● **ACTIVITY**:
Among the entries that follow, some lines contain the word "gear". Show all of them.

● **INFORMATION GIVEN**:
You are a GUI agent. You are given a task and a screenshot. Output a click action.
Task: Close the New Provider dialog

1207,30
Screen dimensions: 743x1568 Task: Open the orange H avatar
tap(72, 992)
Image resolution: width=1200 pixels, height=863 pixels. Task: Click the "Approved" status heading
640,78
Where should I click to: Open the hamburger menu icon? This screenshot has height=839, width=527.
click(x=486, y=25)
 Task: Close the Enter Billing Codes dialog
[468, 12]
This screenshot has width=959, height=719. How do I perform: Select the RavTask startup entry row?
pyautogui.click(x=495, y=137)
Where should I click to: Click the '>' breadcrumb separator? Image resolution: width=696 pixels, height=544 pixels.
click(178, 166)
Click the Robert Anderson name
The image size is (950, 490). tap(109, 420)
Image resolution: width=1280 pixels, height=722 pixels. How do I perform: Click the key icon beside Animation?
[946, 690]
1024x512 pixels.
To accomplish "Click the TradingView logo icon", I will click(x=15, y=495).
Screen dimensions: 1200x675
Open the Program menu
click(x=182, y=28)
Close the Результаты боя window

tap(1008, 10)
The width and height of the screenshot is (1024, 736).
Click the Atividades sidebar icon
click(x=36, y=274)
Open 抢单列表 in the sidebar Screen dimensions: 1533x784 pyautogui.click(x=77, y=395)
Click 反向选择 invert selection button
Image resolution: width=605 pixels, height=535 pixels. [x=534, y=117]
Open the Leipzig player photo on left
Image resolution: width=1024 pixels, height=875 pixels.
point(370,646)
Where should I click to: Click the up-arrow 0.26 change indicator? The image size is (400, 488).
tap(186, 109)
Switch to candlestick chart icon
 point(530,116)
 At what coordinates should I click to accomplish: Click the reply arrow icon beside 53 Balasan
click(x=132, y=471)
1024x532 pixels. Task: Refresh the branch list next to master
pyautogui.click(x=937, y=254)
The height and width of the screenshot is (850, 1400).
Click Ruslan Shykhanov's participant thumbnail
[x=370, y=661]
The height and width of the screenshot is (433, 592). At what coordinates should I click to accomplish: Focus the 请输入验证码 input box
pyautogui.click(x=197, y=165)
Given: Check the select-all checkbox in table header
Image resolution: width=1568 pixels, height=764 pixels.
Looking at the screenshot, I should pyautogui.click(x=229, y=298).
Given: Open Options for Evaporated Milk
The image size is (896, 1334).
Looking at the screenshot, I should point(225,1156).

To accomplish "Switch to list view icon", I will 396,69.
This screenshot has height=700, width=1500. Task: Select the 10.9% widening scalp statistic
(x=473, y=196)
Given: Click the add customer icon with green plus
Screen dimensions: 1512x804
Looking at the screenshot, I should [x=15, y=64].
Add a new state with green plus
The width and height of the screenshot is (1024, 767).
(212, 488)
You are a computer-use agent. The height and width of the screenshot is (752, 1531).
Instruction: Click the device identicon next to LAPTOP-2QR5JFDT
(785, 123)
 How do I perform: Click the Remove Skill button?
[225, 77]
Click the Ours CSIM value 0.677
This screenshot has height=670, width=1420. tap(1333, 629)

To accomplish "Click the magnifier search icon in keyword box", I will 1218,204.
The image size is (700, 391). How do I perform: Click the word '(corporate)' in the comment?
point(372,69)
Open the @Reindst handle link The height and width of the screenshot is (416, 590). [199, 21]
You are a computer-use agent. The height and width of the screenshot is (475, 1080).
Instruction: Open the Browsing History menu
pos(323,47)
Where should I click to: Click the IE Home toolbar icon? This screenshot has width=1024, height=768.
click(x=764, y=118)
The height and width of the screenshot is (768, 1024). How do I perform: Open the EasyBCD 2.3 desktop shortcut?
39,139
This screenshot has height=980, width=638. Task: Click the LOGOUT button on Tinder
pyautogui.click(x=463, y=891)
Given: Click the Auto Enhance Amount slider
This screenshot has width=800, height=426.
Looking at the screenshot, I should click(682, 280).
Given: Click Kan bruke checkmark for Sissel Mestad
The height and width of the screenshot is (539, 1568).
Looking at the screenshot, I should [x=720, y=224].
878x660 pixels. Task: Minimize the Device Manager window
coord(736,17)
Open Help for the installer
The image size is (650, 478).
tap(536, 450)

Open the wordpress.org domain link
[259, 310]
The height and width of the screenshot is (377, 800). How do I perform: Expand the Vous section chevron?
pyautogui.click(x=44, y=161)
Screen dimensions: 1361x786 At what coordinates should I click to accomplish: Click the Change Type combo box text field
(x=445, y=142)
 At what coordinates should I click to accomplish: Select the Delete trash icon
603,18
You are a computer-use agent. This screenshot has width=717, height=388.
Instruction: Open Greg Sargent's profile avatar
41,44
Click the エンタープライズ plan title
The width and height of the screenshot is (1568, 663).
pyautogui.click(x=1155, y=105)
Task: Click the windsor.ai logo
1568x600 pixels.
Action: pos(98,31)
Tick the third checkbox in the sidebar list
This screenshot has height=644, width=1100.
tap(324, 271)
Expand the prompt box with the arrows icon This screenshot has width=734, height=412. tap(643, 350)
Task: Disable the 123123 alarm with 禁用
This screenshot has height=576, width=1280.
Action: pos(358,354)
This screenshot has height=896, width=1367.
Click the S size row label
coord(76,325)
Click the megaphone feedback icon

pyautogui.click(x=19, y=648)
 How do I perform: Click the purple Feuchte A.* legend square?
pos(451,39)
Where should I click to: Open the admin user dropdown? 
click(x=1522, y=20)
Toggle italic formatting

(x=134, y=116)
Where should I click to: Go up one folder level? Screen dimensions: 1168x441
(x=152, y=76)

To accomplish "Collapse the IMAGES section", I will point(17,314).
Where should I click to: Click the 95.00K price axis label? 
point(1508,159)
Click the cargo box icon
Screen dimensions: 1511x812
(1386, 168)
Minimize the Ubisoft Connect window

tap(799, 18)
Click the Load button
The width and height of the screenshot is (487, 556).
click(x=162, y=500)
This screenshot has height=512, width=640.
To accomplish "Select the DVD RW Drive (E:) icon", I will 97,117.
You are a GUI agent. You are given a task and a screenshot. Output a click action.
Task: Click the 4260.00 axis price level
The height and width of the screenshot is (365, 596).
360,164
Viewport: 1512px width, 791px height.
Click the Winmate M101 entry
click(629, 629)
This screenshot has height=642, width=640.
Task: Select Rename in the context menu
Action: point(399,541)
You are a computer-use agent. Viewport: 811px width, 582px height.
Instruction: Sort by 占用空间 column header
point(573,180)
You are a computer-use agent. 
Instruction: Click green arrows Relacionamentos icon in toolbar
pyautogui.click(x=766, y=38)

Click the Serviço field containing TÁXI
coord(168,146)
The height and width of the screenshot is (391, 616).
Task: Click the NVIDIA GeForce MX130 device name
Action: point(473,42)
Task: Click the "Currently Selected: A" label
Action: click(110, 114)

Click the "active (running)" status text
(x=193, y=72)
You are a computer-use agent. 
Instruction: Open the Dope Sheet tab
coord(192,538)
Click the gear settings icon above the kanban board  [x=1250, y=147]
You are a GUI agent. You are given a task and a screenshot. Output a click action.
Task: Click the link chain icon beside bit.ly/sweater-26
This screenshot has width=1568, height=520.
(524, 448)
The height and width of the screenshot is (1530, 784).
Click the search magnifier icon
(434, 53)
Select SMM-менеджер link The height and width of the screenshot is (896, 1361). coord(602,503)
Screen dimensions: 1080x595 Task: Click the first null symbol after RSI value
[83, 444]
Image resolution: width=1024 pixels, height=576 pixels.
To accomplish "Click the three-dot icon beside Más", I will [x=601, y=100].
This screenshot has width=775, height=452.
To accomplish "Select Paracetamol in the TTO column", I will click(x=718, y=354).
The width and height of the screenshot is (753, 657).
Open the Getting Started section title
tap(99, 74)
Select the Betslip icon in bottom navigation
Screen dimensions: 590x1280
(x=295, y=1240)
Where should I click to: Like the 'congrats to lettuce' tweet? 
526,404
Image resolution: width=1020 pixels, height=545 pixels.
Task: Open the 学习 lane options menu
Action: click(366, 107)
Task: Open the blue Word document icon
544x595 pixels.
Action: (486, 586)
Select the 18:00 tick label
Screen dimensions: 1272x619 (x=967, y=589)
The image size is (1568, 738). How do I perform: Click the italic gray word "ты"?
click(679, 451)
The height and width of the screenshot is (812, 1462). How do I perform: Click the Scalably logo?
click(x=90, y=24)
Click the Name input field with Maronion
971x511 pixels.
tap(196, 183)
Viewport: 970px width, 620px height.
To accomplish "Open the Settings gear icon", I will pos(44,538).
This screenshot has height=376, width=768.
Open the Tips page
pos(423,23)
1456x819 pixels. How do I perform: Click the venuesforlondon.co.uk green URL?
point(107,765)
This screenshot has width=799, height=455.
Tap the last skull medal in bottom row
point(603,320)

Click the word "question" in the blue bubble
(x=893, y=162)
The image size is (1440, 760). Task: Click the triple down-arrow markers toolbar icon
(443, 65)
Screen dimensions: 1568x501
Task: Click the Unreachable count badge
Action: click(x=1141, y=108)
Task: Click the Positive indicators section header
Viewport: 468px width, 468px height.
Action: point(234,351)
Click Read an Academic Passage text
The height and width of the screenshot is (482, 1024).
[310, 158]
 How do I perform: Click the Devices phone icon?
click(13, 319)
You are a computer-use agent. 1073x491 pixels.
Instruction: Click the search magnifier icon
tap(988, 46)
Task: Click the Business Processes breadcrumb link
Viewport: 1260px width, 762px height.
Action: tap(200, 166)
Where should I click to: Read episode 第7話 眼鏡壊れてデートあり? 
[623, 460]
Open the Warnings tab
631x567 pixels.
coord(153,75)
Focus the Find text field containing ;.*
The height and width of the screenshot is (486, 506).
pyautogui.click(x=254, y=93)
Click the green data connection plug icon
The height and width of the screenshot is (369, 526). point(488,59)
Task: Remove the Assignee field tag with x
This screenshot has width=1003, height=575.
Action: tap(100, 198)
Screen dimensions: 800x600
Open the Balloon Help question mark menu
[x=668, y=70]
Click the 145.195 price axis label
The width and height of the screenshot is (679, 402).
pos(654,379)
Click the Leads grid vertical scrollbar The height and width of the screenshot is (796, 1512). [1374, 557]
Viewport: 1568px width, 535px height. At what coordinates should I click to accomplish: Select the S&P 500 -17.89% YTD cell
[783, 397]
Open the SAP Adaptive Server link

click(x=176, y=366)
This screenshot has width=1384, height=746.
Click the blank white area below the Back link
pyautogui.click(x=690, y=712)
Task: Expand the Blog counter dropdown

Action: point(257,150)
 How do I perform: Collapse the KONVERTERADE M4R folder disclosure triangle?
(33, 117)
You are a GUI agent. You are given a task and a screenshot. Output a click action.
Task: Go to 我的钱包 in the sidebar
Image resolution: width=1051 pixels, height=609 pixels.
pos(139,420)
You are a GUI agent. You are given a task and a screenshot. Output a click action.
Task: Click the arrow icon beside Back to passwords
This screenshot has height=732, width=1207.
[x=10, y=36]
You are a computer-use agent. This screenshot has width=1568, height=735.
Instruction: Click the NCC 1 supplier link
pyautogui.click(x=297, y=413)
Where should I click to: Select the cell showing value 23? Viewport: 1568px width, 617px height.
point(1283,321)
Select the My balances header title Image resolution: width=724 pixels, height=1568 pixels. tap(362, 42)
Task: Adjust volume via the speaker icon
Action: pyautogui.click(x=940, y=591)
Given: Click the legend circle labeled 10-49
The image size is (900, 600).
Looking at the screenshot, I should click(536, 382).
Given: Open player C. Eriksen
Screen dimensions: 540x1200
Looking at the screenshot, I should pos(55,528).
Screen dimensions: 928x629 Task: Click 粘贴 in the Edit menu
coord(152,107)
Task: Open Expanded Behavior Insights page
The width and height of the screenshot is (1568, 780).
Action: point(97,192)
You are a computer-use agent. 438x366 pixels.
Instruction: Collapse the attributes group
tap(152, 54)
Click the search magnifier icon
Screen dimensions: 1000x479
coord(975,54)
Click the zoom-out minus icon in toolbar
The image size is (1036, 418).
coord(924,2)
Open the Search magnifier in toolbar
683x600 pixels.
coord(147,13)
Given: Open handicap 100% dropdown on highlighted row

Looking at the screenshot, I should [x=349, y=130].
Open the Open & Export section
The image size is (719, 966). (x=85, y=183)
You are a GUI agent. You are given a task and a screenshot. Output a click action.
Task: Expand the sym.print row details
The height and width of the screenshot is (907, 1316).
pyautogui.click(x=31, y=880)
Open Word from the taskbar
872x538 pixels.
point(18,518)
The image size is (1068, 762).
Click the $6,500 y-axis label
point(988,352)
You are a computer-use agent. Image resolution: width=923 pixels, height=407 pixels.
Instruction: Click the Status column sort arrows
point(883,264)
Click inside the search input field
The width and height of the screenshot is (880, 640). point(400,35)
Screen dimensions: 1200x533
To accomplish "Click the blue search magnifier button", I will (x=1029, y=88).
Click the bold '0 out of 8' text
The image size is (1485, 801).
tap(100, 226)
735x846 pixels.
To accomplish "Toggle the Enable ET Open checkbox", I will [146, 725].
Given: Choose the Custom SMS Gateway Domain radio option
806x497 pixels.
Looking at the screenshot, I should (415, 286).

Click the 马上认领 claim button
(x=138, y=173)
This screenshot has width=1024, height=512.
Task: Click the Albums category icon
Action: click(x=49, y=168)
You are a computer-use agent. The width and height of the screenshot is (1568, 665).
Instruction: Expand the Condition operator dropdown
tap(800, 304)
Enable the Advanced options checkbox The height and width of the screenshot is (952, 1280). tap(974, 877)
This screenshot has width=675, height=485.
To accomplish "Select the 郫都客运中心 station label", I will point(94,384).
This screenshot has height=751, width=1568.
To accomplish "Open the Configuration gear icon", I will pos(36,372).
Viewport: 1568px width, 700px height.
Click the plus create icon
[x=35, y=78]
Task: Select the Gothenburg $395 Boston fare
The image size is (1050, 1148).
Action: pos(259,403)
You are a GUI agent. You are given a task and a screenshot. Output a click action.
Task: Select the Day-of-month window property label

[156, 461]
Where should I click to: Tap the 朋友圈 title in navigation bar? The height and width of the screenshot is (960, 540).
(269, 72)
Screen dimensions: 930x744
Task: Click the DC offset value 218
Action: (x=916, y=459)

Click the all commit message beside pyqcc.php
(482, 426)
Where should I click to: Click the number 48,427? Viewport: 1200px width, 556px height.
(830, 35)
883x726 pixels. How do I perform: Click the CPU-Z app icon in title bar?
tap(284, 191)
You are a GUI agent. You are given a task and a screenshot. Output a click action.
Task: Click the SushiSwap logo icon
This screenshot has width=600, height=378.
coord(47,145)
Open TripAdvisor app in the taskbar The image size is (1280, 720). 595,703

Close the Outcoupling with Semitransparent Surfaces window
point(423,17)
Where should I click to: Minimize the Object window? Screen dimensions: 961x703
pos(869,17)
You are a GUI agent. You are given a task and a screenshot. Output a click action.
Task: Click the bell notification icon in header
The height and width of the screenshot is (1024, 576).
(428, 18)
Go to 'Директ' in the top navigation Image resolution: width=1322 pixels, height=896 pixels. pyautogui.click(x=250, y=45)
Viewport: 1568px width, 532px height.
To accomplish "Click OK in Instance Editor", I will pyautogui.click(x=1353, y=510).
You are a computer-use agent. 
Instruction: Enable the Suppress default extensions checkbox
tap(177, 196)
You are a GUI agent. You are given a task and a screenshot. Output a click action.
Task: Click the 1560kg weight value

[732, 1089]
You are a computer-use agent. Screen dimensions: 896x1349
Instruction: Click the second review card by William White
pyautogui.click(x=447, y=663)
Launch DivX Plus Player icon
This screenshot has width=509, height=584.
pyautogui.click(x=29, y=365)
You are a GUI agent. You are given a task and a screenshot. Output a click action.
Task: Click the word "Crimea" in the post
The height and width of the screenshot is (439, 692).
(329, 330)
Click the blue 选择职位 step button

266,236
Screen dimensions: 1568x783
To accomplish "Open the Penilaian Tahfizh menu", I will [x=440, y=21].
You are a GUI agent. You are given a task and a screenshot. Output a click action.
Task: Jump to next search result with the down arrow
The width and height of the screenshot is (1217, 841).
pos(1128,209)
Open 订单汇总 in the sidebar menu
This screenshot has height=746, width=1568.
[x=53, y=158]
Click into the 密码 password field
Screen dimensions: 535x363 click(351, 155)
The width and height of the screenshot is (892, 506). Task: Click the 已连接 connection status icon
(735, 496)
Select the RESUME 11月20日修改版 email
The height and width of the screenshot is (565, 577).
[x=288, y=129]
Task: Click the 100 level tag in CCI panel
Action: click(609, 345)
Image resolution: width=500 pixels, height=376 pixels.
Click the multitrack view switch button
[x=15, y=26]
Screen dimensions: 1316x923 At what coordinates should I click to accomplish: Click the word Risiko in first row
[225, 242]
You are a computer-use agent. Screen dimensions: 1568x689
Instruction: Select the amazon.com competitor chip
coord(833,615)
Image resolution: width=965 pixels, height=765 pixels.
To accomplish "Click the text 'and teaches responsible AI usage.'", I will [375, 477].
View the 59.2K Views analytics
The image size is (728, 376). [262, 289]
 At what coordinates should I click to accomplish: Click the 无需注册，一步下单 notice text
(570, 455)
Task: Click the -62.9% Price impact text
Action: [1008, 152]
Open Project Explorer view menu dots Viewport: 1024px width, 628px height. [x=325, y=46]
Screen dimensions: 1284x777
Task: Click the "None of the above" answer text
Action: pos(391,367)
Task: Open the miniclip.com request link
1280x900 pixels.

● **EXERCISE OUTPUT**:
Click the gear settings icon above the kanban board  [x=1250, y=147]
To accomplish "Open the Settings gear icon", I will pos(44,538).
To accomplish "Open the Configuration gear icon", I will pos(36,372).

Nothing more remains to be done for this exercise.